Le Fort-St. Joseph commémore ses 225 ans

Lieu historique national du Fort-St. Joseph

Par Jeralyn Bohms et Abe Zettek

Le Fort-St. Joseph a marqué l’histoire lors de la guerre de 1812, mais qu’en est-il de ses débuts? Pour célébrer les 225 ans du début de la construction, trois nouveaux programmes seront lancés. Venez voir et apprendre au contact d’interprètes historiques costumés qui vous feront des démonstrations de forge, de tir de mousquet, de cuisson de pain au four d’argile, et bien plus encore!

En 1796, la construction d’un nouveau fort britannique sur la rive nord du lac Huron démarrait. C’est la proclamation du traité de Londres en février de cette année-là, et la reddition du fort Mackinac aux États-Unis qui en résulta, qui précipita la construction d’un nouveau fort militaire à l’extrémité sud de l’île Saint-Joseph. Le nouvel emplacement était stratégique en raison de sa proximité avec les routes maritimes existantes et avec le fort Mackinac, où les alliés autochtones avaient l’habitude de rencontrer les commerçants britanniques.

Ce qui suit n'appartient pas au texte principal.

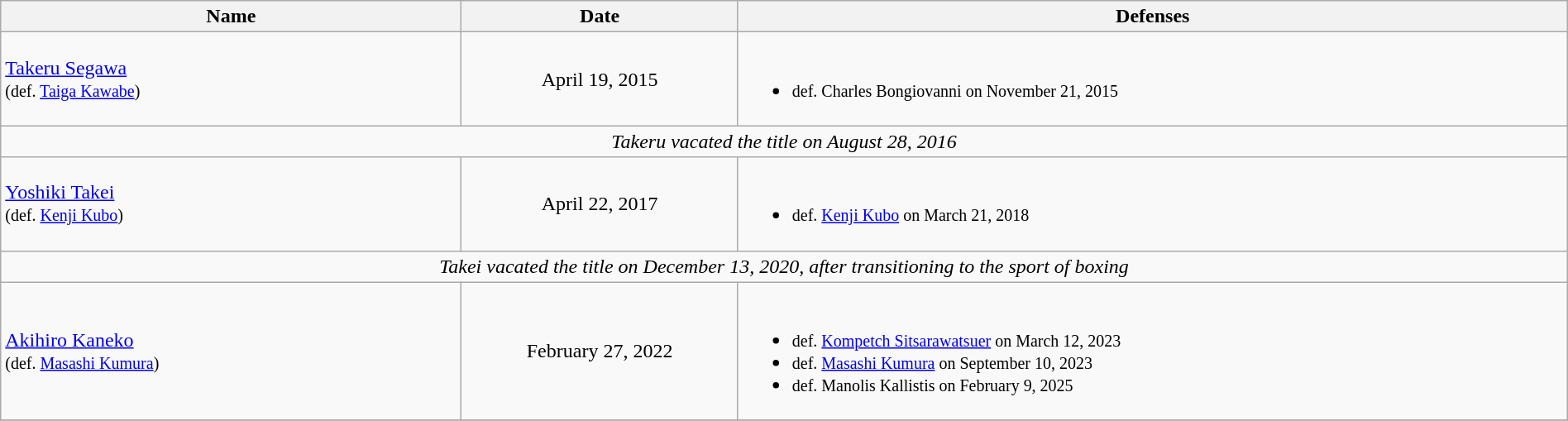
Takeru Segawa (def. Taiga Kawabe) [232, 79]
Takei vacated the title on December 13, 2020, after transitioning to the sport of boxing [784, 266]
def. Kompetch Sitsarawatsuer on March 12, 2023def. Masashi Kumura on September 10, 2023def. Manolis Kallistis on February 9, 2025 [1153, 351]
Defenses [1153, 17]
Name [232, 17]
def. Kenji Kubo on March 21, 2018 [1153, 203]
Akihiro Kaneko (def. Masashi Kumura) [232, 351]
Yoshiki Takei (def. Kenji Kubo) [232, 203]
Takeru vacated the title on August 28, 2016 [784, 141]
February 27, 2022 [600, 351]
Date [600, 17]
def. Charles Bongiovanni on November 21, 2015 [1153, 79]
April 22, 2017 [600, 203]
April 19, 2015 [600, 79]
Return [x, y] of the center of cell containing provided text 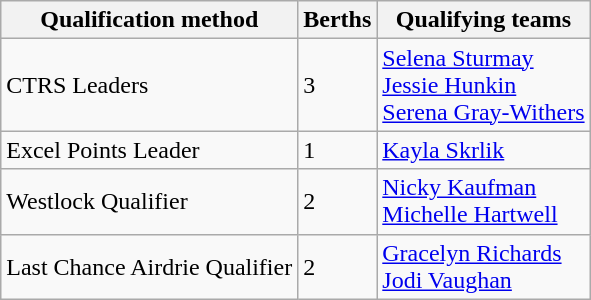
Nicky Kaufman Michelle Hartwell [484, 202]
3 [338, 85]
CTRS Leaders [150, 85]
1 [338, 150]
Excel Points Leader [150, 150]
Gracelyn Richards Jodi Vaughan [484, 266]
Westlock Qualifier [150, 202]
Berths [338, 20]
Kayla Skrlik [484, 150]
Qualification method [150, 20]
Qualifying teams [484, 20]
Selena Sturmay Jessie Hunkin Serena Gray-Withers [484, 85]
Last Chance Airdrie Qualifier [150, 266]
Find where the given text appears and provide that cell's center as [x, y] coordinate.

Alors que la construction du nouveau fort commençait, les soldats s’installèrent temporairement à la pointe LaPointe. Le lieutenant Andrew Foster arriva au début du mois de juin 1796, avec l’ordre de construire des huttes simples avec un espace au sol pour un feu, un trou dans le toit au lieu d’une cheminée, et des fenêtres en papier huilé. Les soldats ramassèrent des pierres plates et de l’argile pour construire un four pour la cuisson, et en novembre, il y avait de quoi abriter 30 hommes. Au printemps suivant, des piquets encerclaient le poste.

Mû par un grand sens de l’aventure juvénile, le lieutenant George Landmann des Royal Engineers n’avait que 18 ans lorsqu’il fut envoyé pour gérer les débuts de la construction du fort St. Joseph en 1797. Au cours de ses deux étés sur l’île Saint-Joseph, George Landmann supervisa la construction du blockhaus, du quai, du poste de garde, du fournil, d’une poudrière temporaire et du début d’un mur de palissade. Le lieutenant Landmann était présent au conseil du 30 juin 1798, lorsque neuf témoins ojibwés vendirent officiellement l’île Saint-Joseph à la couronne britannique (traité 11).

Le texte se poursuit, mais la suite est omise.